TEXT EXCERPT:
------------------------------------------------------------
Klarinet Archive - Posting 000407.txt from 1997/03

From: Adam Calabrese <adam.calabrese@-----.gov>
Subj: Acoustic effects (was: Re: Pre-WWII Amer. Rep.)
Date: Thu, 13 Mar 1997 11:35:12 -0500

At 09:47 AM 3/13/97 -0600, Gary Young wrote:
>I performed the Cage Sonata once on a hot summer day, and
>found myself seated directly under a rotating ceiling fan which people
>wouldn't let me turn off (too hot, no air conditioning). The fan imparted
>a strange slow vibrato-like effect to the clarinet sound. (I don't
>understand the acoustics of this.) At first I was irritated, but then I
>realized this was the sort of thing Cage would have loved, and really got
>into the sound.

As a tangent, I'd like to take a shot at explaining this...

Vibrato on say, string instruments, is caused by rapid changes of pitch.
Using this definition, the most likely cause for the vibrato was a Doppler
effect from the blades. The Doppler effect arises when either a sound
source, the receiver, or the medium (through which the sound propagates)
moves. In your case, the blades of the fan were acting as a secondary
source via reflection. Because they were moving when the sound reflected
off of them, the fan blades caused the wavefronts to be closer together
(when moving toward you) or farther apart (when moving away from you). This
caused a frequency shift (higher or lower, respectively) in the sound waves
reflected off of the fan. It was the addition of primary (clarinet) and
secondary (reflection off of fan) sound sources by the stationary audience
(and performer) that gave the vibrato effect.
------------------------------------------------------------
Carry on the clarinet mailing-list post explaining the ceiling fan's vibrato effect, beginning directly after its last sentence above.

DATA SECTION:
------------------------------------------------------------
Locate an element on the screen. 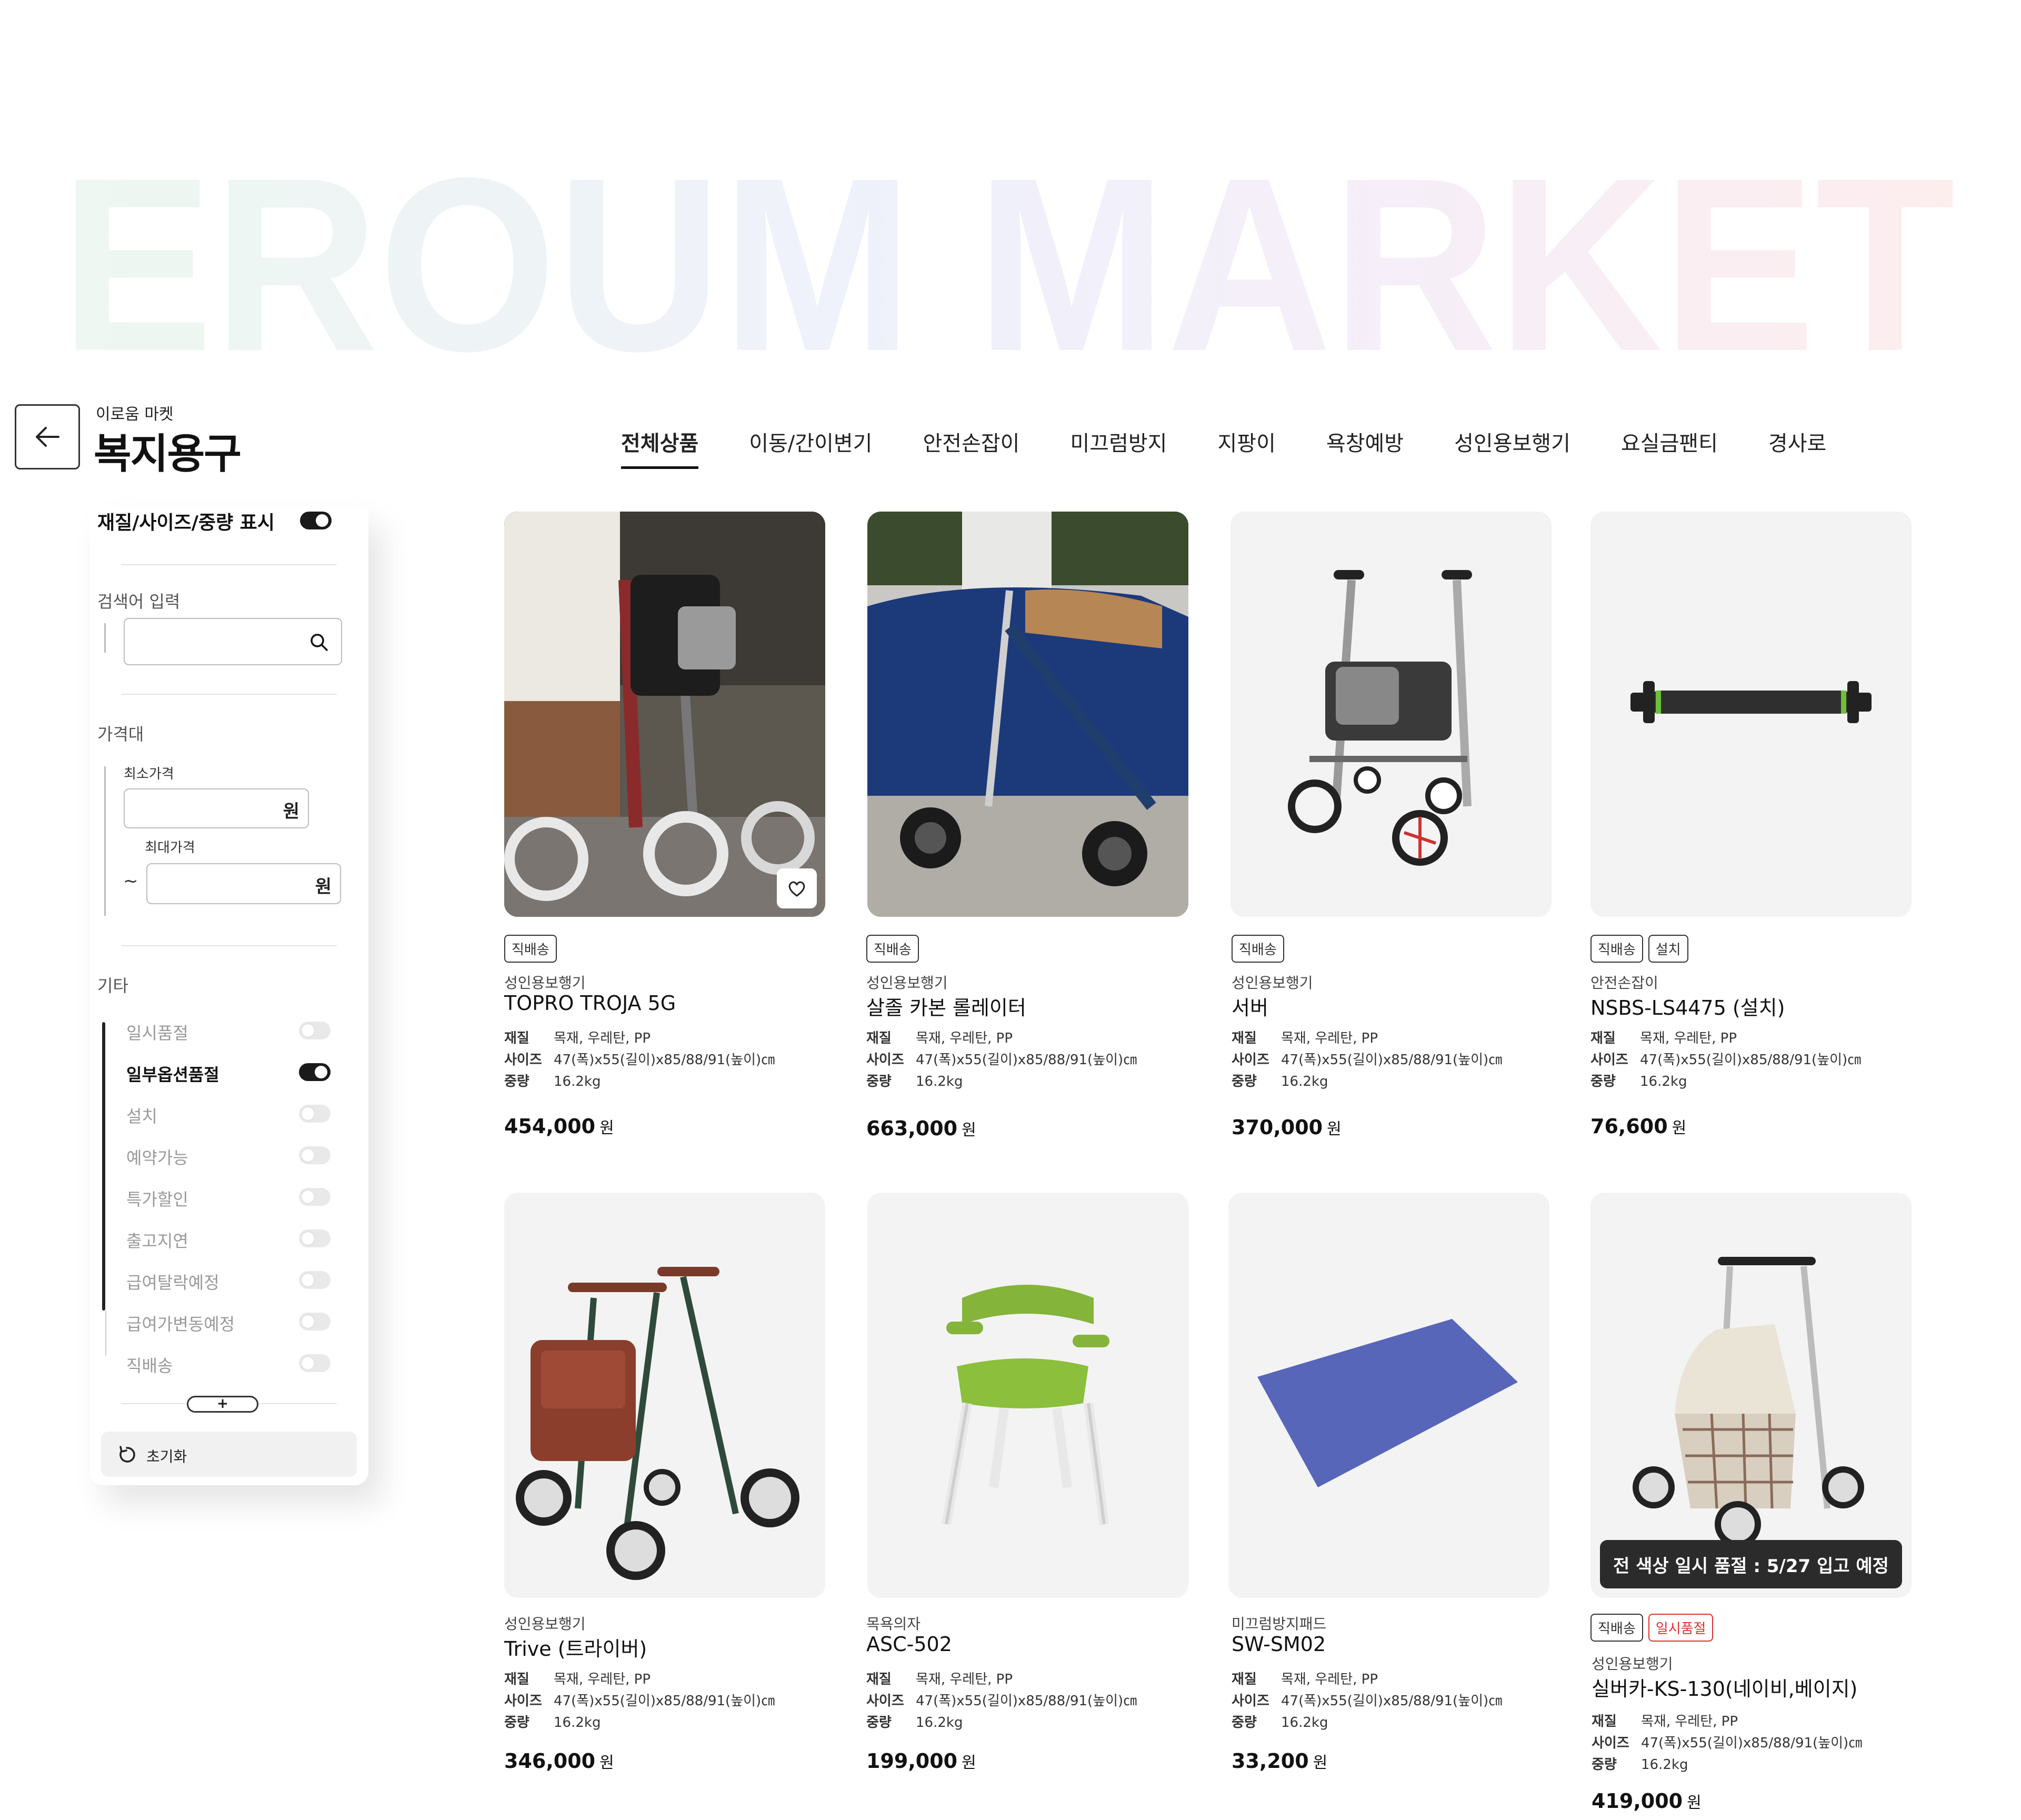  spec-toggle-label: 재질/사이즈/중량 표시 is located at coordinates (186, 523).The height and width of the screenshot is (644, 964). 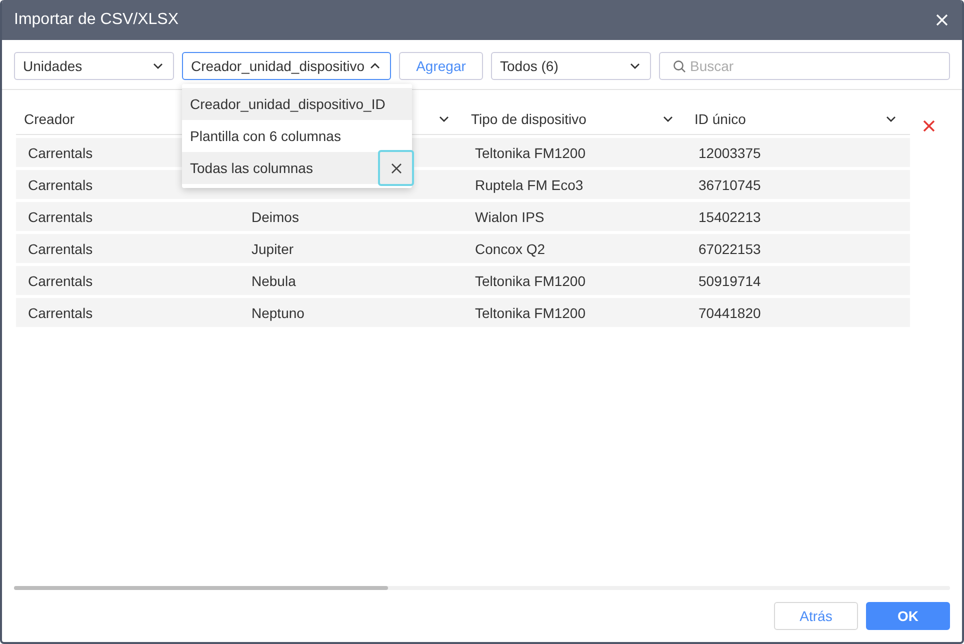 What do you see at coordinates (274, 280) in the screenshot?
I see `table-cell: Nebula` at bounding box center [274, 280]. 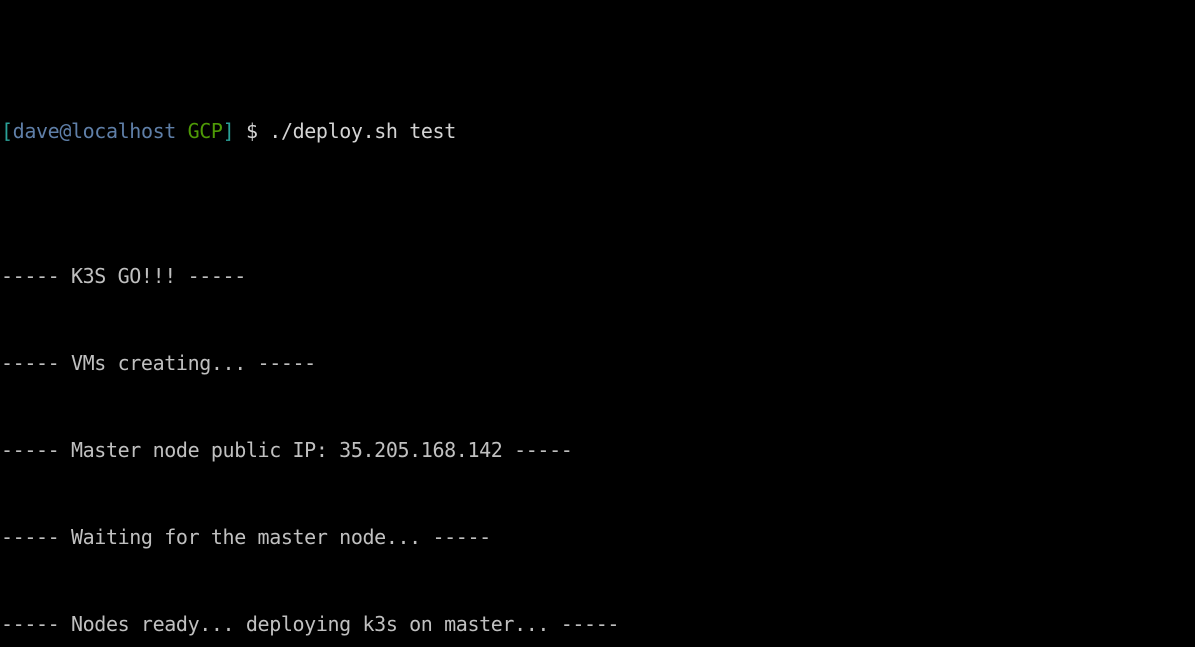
------------------------------------------------------------
SOLVED EXERCISE:
Vibrato in voice can be explained as the "rapid reiteration of emphasis on
a tone" (so my dictionary says), and one might think that phase
cancellations from reflections off of walls (of the same frequency tone)
could cause that effect (phase cancellations would cause the amplitude to
very between a max and a min). But the problem is that there are so many
stationary walls and objects at different distances, causing different
phase shifts for the sound that reaches one's ears. Because of this, the
relected sound is most likely not high enough at the correct phase (180
deg) to cancel the primary source.

Sorry for the side track. Back to regular clarinet talk....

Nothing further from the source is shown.